SHORT TASK: Set down, exactly as they appear, the lines of the data from the line containing "This screenshot has height=634, width=1186." down through the line containing "[x=625, y=178]", including both of those lines.

Data for locating described items:
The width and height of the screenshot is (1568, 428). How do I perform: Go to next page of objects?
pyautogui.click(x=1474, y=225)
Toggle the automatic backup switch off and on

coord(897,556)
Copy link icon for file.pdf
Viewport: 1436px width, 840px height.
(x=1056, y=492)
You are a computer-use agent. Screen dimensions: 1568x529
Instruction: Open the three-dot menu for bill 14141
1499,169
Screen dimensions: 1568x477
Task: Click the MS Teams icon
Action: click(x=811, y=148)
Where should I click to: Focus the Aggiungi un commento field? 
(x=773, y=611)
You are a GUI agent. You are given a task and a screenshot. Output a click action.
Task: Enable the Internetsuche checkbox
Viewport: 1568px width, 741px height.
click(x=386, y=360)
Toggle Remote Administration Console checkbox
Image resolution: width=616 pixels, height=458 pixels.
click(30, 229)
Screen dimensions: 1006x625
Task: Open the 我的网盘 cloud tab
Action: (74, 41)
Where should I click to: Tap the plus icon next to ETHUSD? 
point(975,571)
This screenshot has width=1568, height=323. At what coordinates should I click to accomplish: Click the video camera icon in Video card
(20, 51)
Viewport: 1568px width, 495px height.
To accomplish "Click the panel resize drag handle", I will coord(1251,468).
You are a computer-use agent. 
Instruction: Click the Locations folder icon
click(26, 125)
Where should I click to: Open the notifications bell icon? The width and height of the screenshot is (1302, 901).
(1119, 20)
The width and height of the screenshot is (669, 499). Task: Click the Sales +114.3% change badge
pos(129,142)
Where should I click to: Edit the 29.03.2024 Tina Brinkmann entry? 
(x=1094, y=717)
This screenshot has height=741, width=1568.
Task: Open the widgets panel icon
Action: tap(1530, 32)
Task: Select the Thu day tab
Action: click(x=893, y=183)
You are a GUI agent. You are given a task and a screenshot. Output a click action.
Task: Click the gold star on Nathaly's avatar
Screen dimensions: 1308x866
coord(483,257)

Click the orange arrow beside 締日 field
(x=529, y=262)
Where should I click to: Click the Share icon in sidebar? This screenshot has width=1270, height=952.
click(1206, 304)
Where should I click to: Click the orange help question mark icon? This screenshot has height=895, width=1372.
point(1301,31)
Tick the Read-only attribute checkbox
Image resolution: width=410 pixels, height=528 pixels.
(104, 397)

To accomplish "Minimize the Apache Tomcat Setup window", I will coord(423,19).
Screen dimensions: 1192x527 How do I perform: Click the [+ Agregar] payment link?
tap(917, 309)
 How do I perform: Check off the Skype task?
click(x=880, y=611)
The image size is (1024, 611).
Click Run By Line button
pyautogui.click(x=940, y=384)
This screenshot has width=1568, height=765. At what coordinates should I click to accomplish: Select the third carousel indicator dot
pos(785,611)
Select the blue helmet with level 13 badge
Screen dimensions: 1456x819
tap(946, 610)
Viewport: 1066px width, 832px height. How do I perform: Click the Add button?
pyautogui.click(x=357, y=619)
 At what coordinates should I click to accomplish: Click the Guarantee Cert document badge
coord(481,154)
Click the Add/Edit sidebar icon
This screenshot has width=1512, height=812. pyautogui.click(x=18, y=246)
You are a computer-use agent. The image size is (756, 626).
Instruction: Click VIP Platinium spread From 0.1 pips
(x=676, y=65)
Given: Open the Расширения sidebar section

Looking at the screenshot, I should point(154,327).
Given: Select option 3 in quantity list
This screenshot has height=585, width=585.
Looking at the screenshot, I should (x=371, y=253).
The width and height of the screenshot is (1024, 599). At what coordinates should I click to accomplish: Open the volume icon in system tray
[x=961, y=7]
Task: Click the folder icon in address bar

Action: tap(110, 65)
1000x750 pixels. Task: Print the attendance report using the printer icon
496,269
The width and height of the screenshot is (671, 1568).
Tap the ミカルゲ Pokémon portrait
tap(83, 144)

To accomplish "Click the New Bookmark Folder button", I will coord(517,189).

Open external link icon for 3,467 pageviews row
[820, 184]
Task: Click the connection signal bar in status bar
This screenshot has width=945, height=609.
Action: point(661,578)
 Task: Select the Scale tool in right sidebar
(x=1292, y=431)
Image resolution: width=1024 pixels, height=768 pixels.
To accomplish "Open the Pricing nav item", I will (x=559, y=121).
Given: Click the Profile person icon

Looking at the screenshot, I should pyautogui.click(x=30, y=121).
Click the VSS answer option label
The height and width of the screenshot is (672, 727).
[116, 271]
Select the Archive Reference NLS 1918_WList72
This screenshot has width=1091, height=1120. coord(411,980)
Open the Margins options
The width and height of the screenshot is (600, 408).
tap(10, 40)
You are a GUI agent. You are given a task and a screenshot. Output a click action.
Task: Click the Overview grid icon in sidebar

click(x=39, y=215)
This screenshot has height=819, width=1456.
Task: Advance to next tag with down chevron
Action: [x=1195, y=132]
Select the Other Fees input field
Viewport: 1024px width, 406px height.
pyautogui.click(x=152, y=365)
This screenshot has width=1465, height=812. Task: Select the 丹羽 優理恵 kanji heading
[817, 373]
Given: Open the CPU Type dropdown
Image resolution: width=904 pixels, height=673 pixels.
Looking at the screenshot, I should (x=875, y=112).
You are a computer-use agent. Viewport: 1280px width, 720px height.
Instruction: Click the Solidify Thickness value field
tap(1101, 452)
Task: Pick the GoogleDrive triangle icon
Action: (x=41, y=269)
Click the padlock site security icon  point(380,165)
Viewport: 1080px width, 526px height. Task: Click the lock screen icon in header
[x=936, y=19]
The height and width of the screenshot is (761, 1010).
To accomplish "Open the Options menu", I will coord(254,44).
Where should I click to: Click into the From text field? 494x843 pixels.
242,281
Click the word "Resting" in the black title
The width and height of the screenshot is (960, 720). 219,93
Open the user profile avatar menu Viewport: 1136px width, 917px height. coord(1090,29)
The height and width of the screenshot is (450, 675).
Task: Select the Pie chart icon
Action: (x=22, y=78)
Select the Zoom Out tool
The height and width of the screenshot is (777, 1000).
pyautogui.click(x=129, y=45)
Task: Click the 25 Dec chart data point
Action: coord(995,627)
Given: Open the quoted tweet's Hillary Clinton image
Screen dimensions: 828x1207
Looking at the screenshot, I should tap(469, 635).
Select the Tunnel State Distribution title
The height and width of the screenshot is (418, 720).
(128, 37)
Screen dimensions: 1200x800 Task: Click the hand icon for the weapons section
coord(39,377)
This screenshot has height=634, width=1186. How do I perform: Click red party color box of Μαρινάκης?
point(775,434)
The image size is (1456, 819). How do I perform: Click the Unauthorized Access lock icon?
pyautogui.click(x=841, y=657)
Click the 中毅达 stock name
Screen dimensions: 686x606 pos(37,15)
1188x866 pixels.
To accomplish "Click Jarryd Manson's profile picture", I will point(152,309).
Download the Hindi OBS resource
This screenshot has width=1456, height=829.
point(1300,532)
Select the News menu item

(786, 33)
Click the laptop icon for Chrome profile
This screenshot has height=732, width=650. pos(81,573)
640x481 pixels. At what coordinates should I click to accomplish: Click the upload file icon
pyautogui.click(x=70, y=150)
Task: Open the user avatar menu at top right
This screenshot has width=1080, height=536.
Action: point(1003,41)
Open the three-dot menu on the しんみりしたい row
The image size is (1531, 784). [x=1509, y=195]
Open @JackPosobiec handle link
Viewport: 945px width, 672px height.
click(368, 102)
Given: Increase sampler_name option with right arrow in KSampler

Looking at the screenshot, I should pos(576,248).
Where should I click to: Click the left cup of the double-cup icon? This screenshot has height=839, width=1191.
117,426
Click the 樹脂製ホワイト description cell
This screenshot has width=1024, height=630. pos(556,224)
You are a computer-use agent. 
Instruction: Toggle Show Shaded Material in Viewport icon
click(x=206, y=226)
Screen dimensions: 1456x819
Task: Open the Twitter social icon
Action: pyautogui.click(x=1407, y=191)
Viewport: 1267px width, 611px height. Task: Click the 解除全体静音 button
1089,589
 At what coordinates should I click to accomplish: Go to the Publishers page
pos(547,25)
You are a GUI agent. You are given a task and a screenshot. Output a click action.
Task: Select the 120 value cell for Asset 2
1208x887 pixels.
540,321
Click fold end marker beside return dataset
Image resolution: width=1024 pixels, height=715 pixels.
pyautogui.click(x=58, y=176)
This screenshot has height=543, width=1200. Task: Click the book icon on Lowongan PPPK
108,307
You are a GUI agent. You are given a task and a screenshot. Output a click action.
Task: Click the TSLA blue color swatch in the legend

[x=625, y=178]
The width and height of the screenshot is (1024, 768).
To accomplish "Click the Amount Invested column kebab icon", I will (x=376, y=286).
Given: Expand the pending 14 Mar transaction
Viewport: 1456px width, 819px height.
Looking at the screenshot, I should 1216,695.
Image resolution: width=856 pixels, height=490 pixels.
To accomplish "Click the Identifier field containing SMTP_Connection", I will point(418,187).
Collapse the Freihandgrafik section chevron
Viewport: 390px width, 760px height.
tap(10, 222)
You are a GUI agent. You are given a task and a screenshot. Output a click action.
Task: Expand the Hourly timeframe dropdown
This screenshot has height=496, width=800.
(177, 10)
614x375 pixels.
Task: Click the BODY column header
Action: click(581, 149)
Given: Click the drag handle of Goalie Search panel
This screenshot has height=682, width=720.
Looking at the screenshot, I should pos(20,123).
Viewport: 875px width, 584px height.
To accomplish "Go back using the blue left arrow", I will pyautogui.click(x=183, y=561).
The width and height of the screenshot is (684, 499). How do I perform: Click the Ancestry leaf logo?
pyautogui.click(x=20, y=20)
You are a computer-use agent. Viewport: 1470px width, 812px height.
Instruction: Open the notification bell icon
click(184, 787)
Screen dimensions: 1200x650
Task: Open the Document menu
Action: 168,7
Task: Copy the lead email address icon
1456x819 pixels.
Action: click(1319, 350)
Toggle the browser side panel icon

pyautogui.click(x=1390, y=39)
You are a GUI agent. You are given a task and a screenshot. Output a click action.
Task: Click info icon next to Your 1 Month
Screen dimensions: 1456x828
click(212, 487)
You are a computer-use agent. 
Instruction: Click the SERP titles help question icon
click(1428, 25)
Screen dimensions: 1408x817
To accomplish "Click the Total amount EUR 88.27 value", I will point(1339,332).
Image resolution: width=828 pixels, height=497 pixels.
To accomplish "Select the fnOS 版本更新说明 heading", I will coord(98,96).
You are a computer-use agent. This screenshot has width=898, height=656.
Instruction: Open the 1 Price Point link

PROBLEM SOLUTION:
This screenshot has height=634, width=1186. How do I perform: Click red party color box of Μαρινάκης?
point(775,434)
The image size is (1456, 819). How do I perform: Click the Unauthorized Access lock icon?
pyautogui.click(x=841, y=657)
Click the 中毅达 stock name
Screen dimensions: 686x606 pos(37,15)
1188x866 pixels.
To accomplish "Click Jarryd Manson's profile picture", I will point(152,309).
Download the Hindi OBS resource
This screenshot has width=1456, height=829.
point(1300,532)
Select the News menu item

(786, 33)
Click the laptop icon for Chrome profile
This screenshot has height=732, width=650. pos(81,573)
640x481 pixels. At what coordinates should I click to accomplish: Click the upload file icon
pyautogui.click(x=70, y=150)
Task: Open the user avatar menu at top right
This screenshot has width=1080, height=536.
Action: point(1003,41)
Open the three-dot menu on the しんみりしたい row
The image size is (1531, 784). [x=1509, y=195]
Open @JackPosobiec handle link
Viewport: 945px width, 672px height.
click(368, 102)
Given: Increase sampler_name option with right arrow in KSampler

Looking at the screenshot, I should pos(576,248).
Where should I click to: Click the left cup of the double-cup icon? This screenshot has height=839, width=1191.
117,426
Click the 樹脂製ホワイト description cell
This screenshot has width=1024, height=630. pos(556,224)
You are a computer-use agent. 
Instruction: Toggle Show Shaded Material in Viewport icon
click(x=206, y=226)
Screen dimensions: 1456x819
Task: Open the Twitter social icon
Action: pyautogui.click(x=1407, y=191)
Viewport: 1267px width, 611px height. Task: Click the 解除全体静音 button
1089,589
 At what coordinates should I click to accomplish: Go to the Publishers page
pos(547,25)
You are a GUI agent. You are given a task and a screenshot. Output a click action.
Task: Select the 120 value cell for Asset 2
1208x887 pixels.
540,321
Click fold end marker beside return dataset
Image resolution: width=1024 pixels, height=715 pixels.
pyautogui.click(x=58, y=176)
This screenshot has height=543, width=1200. Task: Click the book icon on Lowongan PPPK
108,307
You are a GUI agent. You are given a task and a screenshot. Output a click action.
Task: Click the TSLA blue color swatch in the legend

[x=625, y=178]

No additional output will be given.